The IBM Cognos Disclosure Management (CDM) solution is ideally suited to producing these reports. It produces the XBRL directly from the completed workbooks plus its comprehensive workflow management, data connectivity and audit trail features are essential for a complete solution. The templates from the EBA are delivered to the CDM user “pre-tagged”; which means they are already connected to the XBRL taxonomy so that the XBRL generation functions of CDM will produce the XBRL output -without the need for the user to perform any tagging (mapping of cells to XBRL concepts) themselves. A user simply connects one time to the data sources and the workbooks are automatically populated with data and updated when that data changes.
What were some of the learnings from the first round of reporting?
One of the more awkward aspects of this mandate is that the NCAs were allowed to make their own modifications to the EBA’s original requirements, both in terms of data to be reported and some arcane technical limitations that were imposed on the XBRL that they were prepared to accept. With 30 countries, each able to make their own, sometimes subtle, rule changes from the EBA’s rules, this reduced the benefit of standardization somewhat. Software had to be modified to accommodate some of these deviations while preparers were getting ready to file. Indeed, some of these variations were discovered almost by chance since they had not been well documented by the NCAs and it was not until test filings were made that they surfaced. IBM responded very quickly to any such discoveries and issued software updates as necessary to accommodate them.
A second key piece of learning was that the requirements to use “open templates” meant that it was not practical to know in advance what all the templates were that needed to be filled out. Some of the templates were repeated numerous times, once for each country of residence of the counterparty for example. With over 200 possible countries it was necessary to build a mechanism to handle such variations and to add (or remove) different template versions as the need was discovered during the data preparation phase.
During the lead up to the June 30th filing deadline the EBA discovered that some of the built in validation rules that they had published were either in error or inappropriate or not possible to check within the reporting framework that they had defined. They did not re-issue the taxonomy so users were instructed simply to “ignore” rule “failures” for these rules. However, some NCAs decided that the EBA got it wrong and that some of the “deactivated” rules would be reactivated for that country.
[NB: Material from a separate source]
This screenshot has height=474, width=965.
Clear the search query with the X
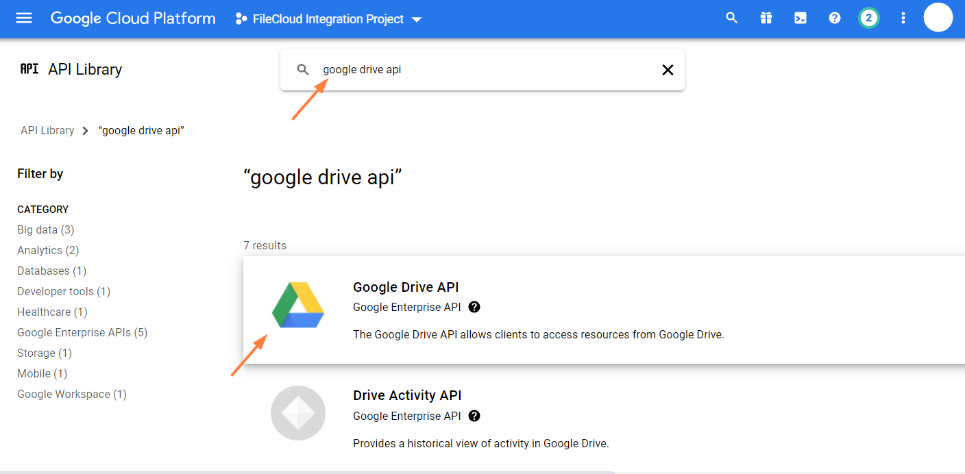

This made for more complexity and confusion. In the end, all the reports were produced, validated and filed on time.
What can we expect going forward?
To date, only COREP reports have been required. Starting with Q3 2014, FINREP reports will also be required, and in Q4 2014 Asset Encumbrance (monthly) and Funding Plans (annually) reports will be added to the requirements. Changes will also be made to the current templates. To accommodate these additional requirements, the EBA has laid out a plan to update the DPM and XBRL taxonomy numerous times over the next 12 months. This will require software updates as well as updates to the pre-tagged templates. As soon as new versions are published by the regulator they need to be analyzed and new “pre-tagged” templates produced. Update tools need to be provided to effect the changes to the old templates without losing the data connections that have already been built. Users will need to review all the changes made by the regulator and ensure that their data is correct. For some changes they will need to make manual adjustments to their data collection, such as where a more detailed breakdown of a reported number is required.
CRR/CRD IV is a complex reporting mandate that affects all financial institutions in the EU (plus Norway and Iceland). A large amount of data has to be reported at frequent intervals to the relevant regulators. Only with the use of a tool such as IBM Cognos Disclosure Management can the complexities and difficulties of producing and validating these reports on a regular basis be managed with confidence.